Что же тогда она сделала не так?
— Оппа, — наигранно бодро произнесла Ын Ха. — Ты голодный? Пошли, я тебя накормлю…
Чонгук был прав. Во всём, что было сказано им ранее. Вплоть до того, что «с этим не живут». Потому что не живут ведь.
— Звони родителям хоть иногда, — причитала сестра, обнимая брата за талию и незаметно смахивая маленькие слезинки. — Они волнуются…
Это трудно назвать жизнью, но если есть ради кого пытаться остаться хотя бы на один день подольше на этой земле… Это ли не счастье?
— Кушай побольше… — продолжала она.
Никто не заслуживает стать жертвой.
— Эй, вообще-то я старше, — возмущался парень.
И никто не заслуживает стать насильником.
— Тебе заплатили более, чем достаточно, — кричала женщина с неестественно красными губами. Таким неестественным цветом, что аж тошнит.

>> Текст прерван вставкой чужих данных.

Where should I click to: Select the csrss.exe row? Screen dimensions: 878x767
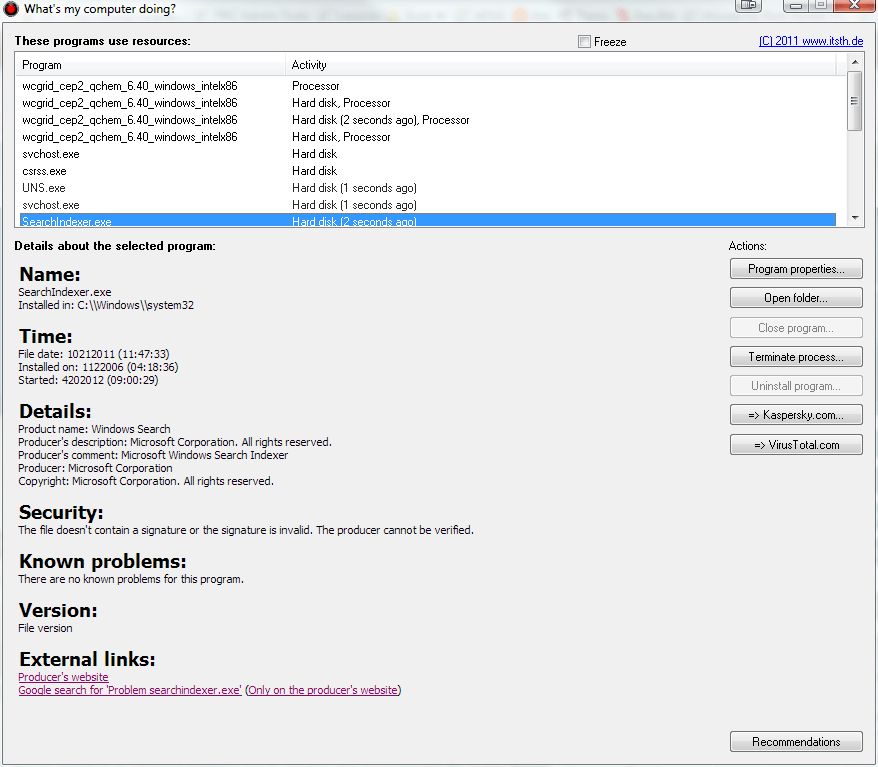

— Но это незаконно, — попытался оправдаться Чимин, но его никто не слышал — точнее, не хотел услышать, отвесив смачную пощёчину.
— Всё, что ты здесь делаешь, незаконно…
Насильникам тоже непросто. Их тоже убивает само осознание факта преступления. Как бы они не старались, это клеймо, которое придётся нести всю жизнь.
- Ты должен был сделать так, как было приказано…
Неважно, как долго можно сопротивляться. Неважно, как сильно можно не хотеть.
— Наконец-то, тебя накажут, мой мальчик, — женщина взяла его за подбородок, довольно ухмыляясь. — А то совсем распоясался…
Всё это становится неважным, когда тебе причиняют боль. Сломанные рёбра. Ссадины. Сломанный палец. Разбитая губа. Лишение зарплаты и выходных. Обязательство выполнить невыполнимое, а точнее — невыполненное. Всё это не имеет смысла, когда причиняют боль, от которой даже в петлю не больно…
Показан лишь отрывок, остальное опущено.